Never Forget
Today, my coworker said to me, “We all have a story about where we were when we heard that the Twin Towers had been hit.” She’s right, this was an event that we as Americans watched together in disbelief, an event which broke our hearts and yet bonded us together in a unique way.
My story was much like everyone else’s. I turned on the television around 6:15 am PST. I just wanted to catch a few minutes of news before dashing out the door to work. Never in my wildest dreams did I expect to see what I saw. I flipped from channel to channel, but they all showed the same thing. Like watching a horror movie, I stood rooted to the spot, aghast at what I was witnessing. As a west coaster, the events of the day were well under way by the time I crawled out of bed, and the second tower had been hit just minutes earlier.
In a state of numbness I left for work. Mechanically I backed the car out of the garage and traveled several miles before the enormity of what I’d seen hit me. Unable to bear it on my own, I called my mom and woke her up.
“They’ve just flown planes into the Twin Towers,” I said in a choked voice.
“Who? What?” I heard her confused voice answer me.
“Turn on the tv mom,” I whispered into the phone.
She tried to comfort me, but we both knew our world had changed forever.

| RECORD LIST |

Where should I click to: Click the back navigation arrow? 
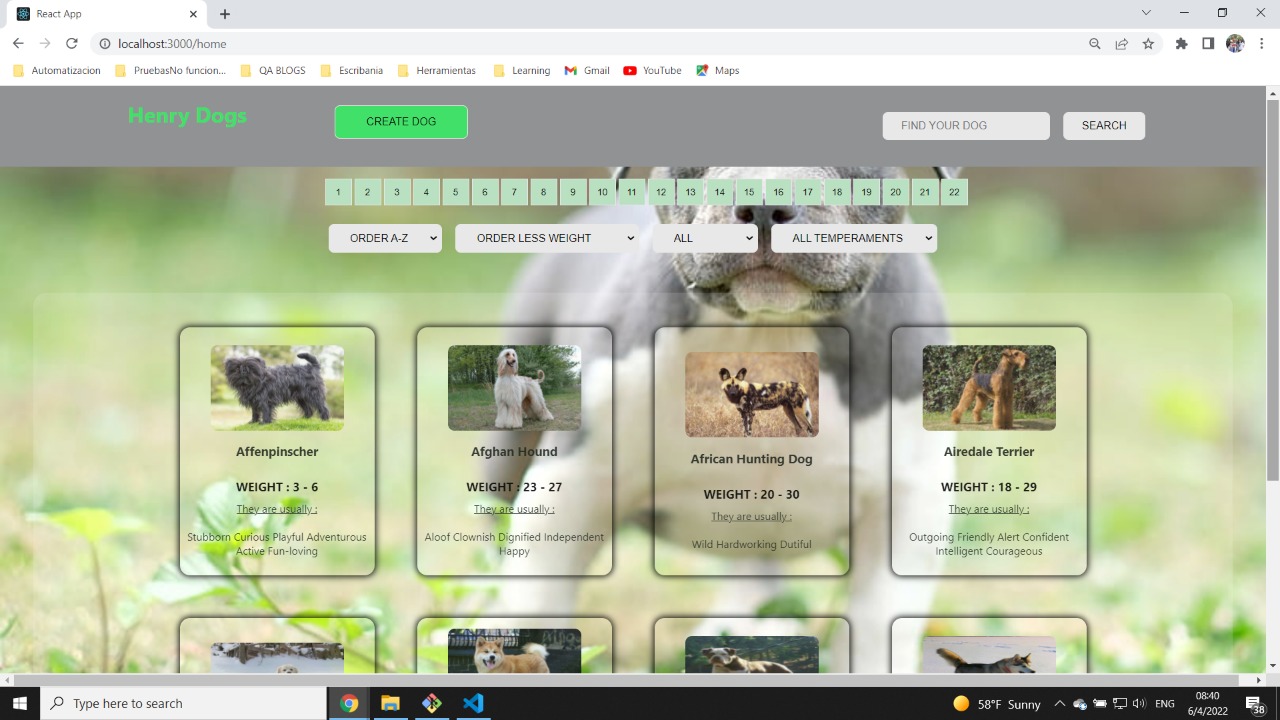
==
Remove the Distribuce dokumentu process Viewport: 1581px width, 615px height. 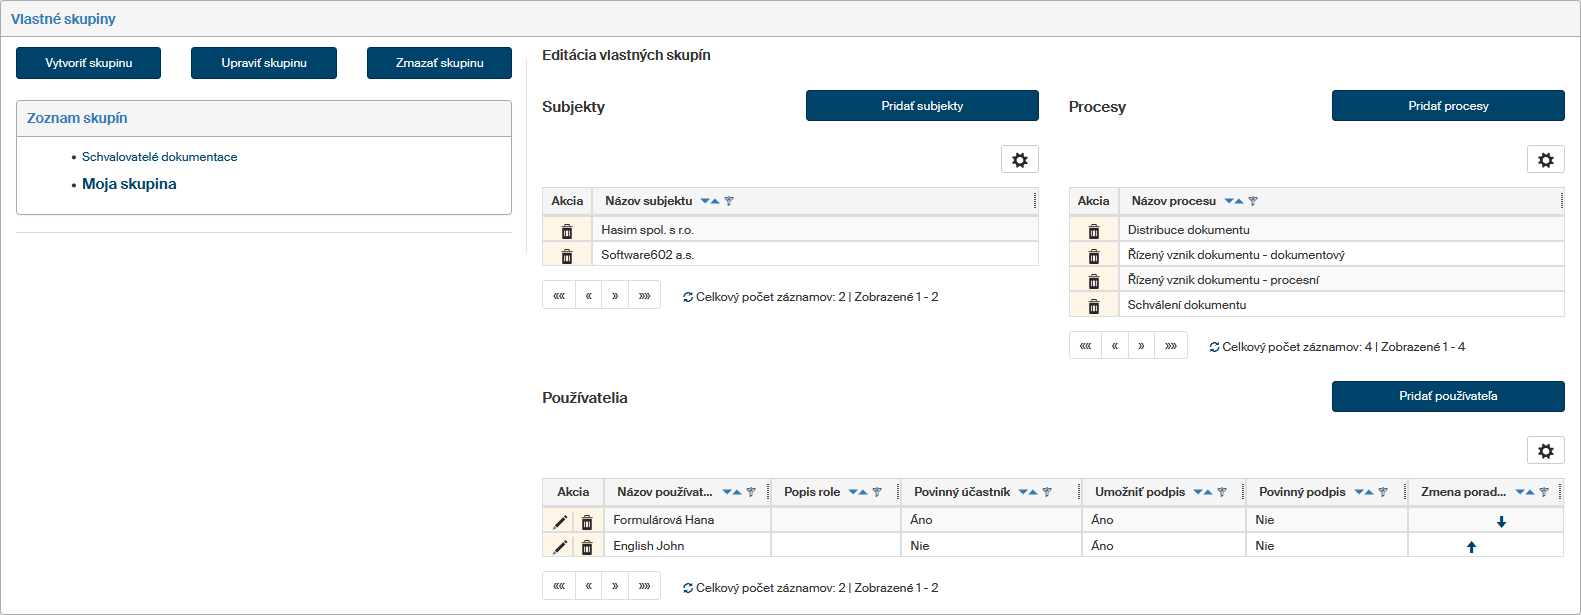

| REQUIRED TASKS |
**A)** In the Twin Towers essay, condense the paragraph beginning "My story was much like everyone else's" into a shorter version that keeps its main facts.
**B)** Carry the Twin Towers essay forward from its final sentence.

| SOLVED PROBLEMS |
**A)** Like most people's, my story began with the television, which I switched on around 6:15 am PST for a few minutes of news before work. Every channel showed the same unexpected scene, and I stood frozen and aghast, as if watching a horror movie. Being on the west coast, I woke after the day's events were well under way; the second tower had been hit only minutes earlier.

**B)**
In the following days and weeks, we all had more stories to tell. I helped arrange for transportation for our CEO stuck in Canada; my heart soared as I watched people on street corners with signs declaring their love for our nation; and I viewed in horror pictures of people plummeting to their deaths from the towers. It was those pictures that would haunt me. I wished that I had not seen them – that I could somehow erase them from my mind, but I could not. Every time I thought of those people, I imagined them making the decision to jump to their deaths rather than realize the agony of burning alive in the building. I knew that many of those people had fled from one fire only to enter another – an eternal fire, and this was the thought that tortured me.
In the coming weeks and months, I did not care what people thought of me. I asked an elderly man next to me on an airplane if he was afraid. When he admitted that he was, I shared the gospel with him. I gave him a tract and watched him read it. I will NEVER forget, I told myself. I will remember that people all around me are dying and going to hell. But sadly, time helped me to stop thinking so often and urgently about the people around me who are dying. What had stirred so deeply in my heart had grown less critical.
As I approach the anniversary of this horrible act of terror committed against our country, I remind myself of a promise made nine years ago, I will never forget that people around me are every moment entering into a Christless eternity. What am I doing to rescue them?
II Peter 3:9 “The Lord is…not willing that any should perish but that all should come to repentance.”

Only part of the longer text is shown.